Work request:
Arrange the data from the line that contains "This screenshot has width=1220, height=531." through the line that contains "center [720, 254]." as a two-column CSV with the columns input and output. Each row pairs a text with its answer, and each field is quoted with its line breaks replaced by spaces.

Data supplied:
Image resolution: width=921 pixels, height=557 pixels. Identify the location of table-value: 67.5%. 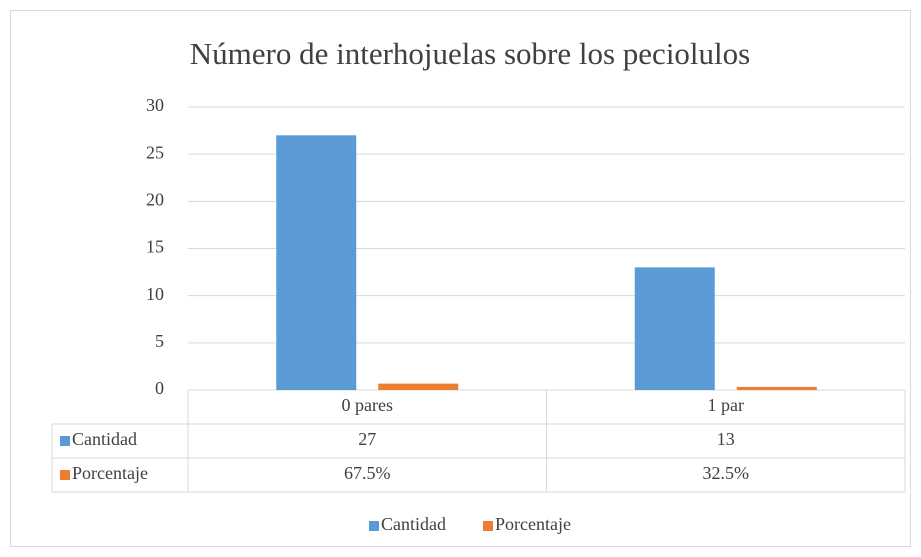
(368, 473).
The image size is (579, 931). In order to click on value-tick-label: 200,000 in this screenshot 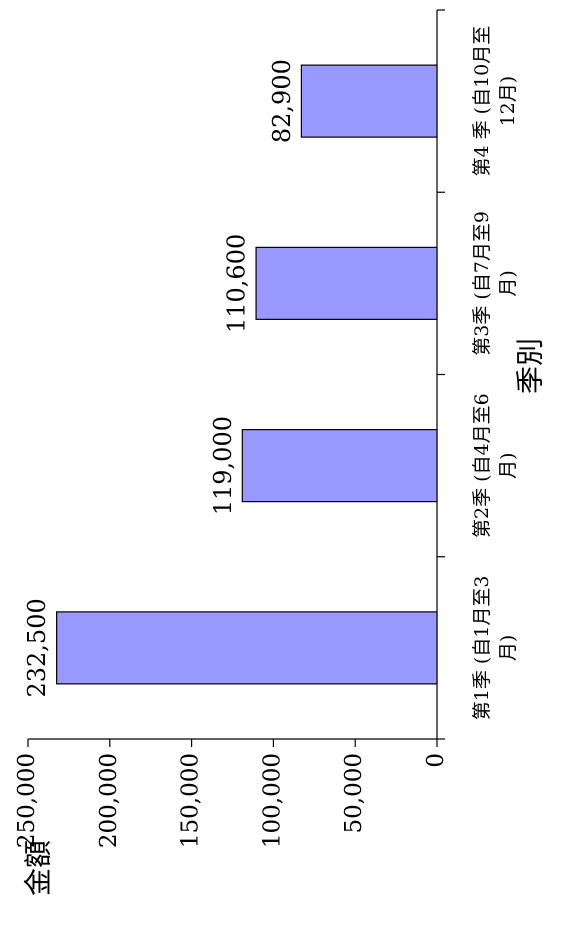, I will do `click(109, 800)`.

==

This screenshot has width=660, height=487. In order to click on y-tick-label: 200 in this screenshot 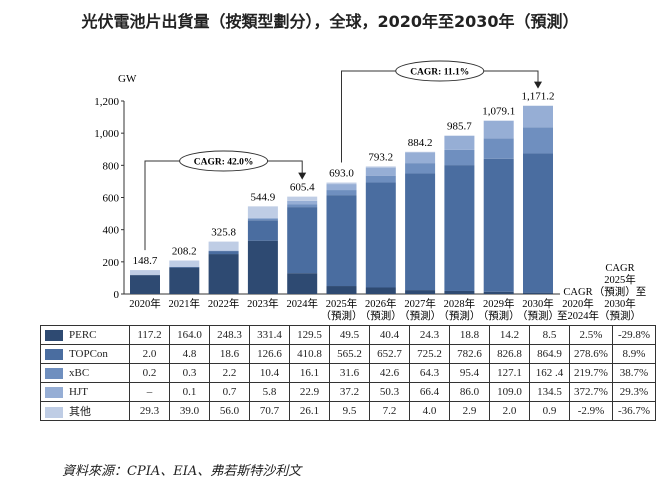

...

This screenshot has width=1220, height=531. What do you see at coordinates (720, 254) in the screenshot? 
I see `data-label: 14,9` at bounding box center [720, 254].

Solution:
input,output
"This screenshot has width=1220, height=531. What do you see at coordinates (720, 254) in the screenshot?","I see `data-label: 14,9` at bounding box center [720, 254]."